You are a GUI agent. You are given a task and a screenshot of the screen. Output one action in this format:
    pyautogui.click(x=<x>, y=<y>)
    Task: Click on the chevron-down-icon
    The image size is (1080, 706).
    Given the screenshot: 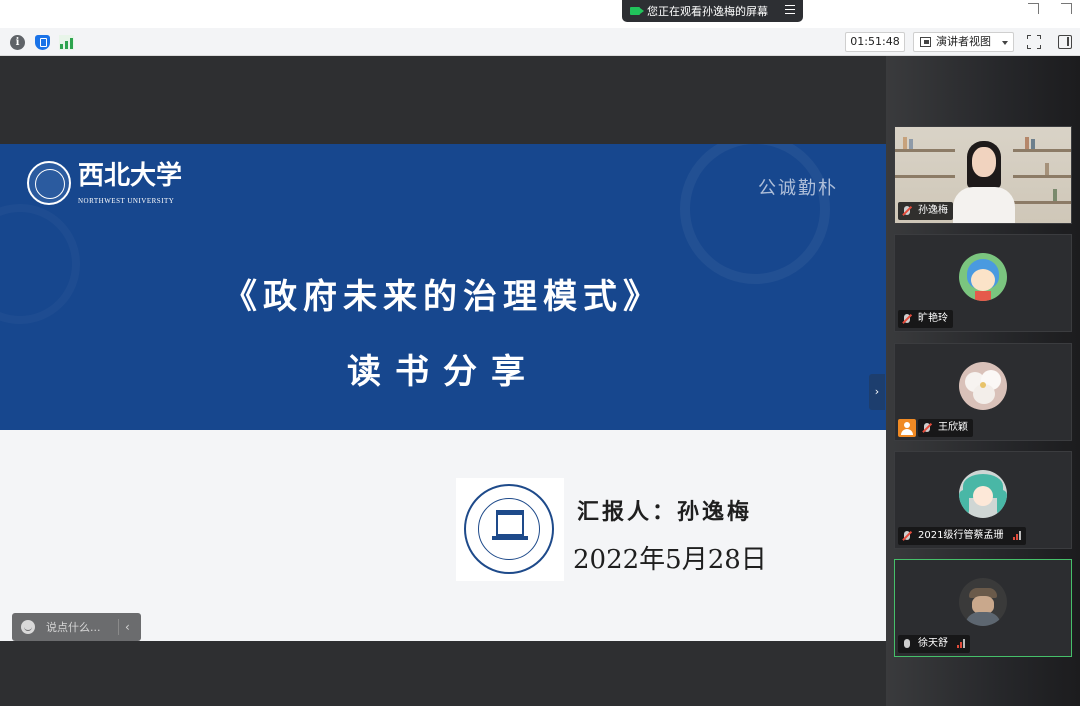 What is the action you would take?
    pyautogui.click(x=1005, y=43)
    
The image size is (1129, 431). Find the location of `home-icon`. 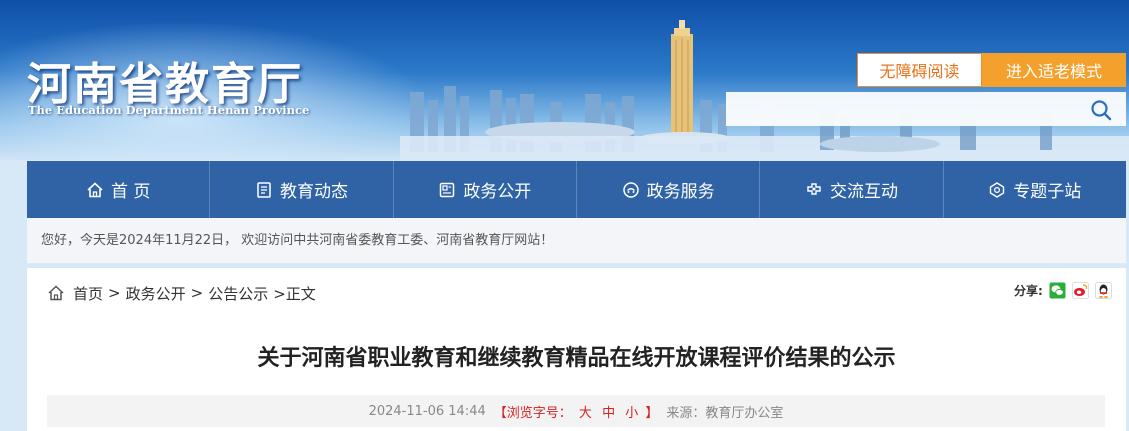

home-icon is located at coordinates (95, 189).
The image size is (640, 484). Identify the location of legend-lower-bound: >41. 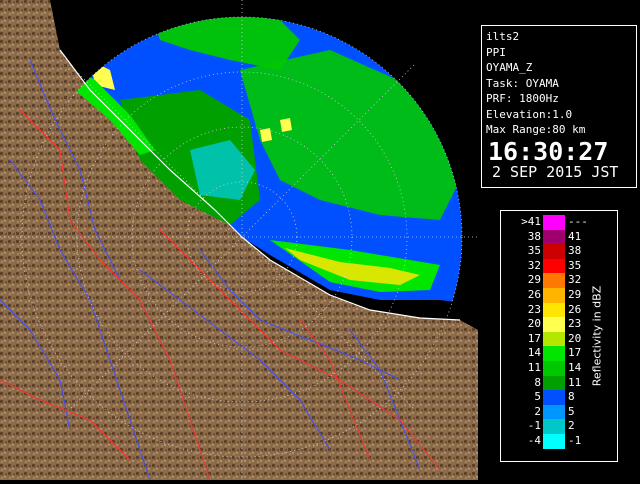
(531, 222).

▶ ASSIGNED TASK:
Render the lines of the material from the one containing "The image size is (1129, 431)." through the end of the material, inclusive, as a JSON list of strings with one string per line, omitting blank lines. Omit the pictures from your answer.

▶ RESPONSE AREA:
[
  "The image size is (1129, 431). Find the location of `home-icon`. ",
  "home-icon is located at coordinates (95, 189).",
  "The image size is (640, 484). Identify the location of legend-lower-bound: >41. ",
  "(531, 222)."
]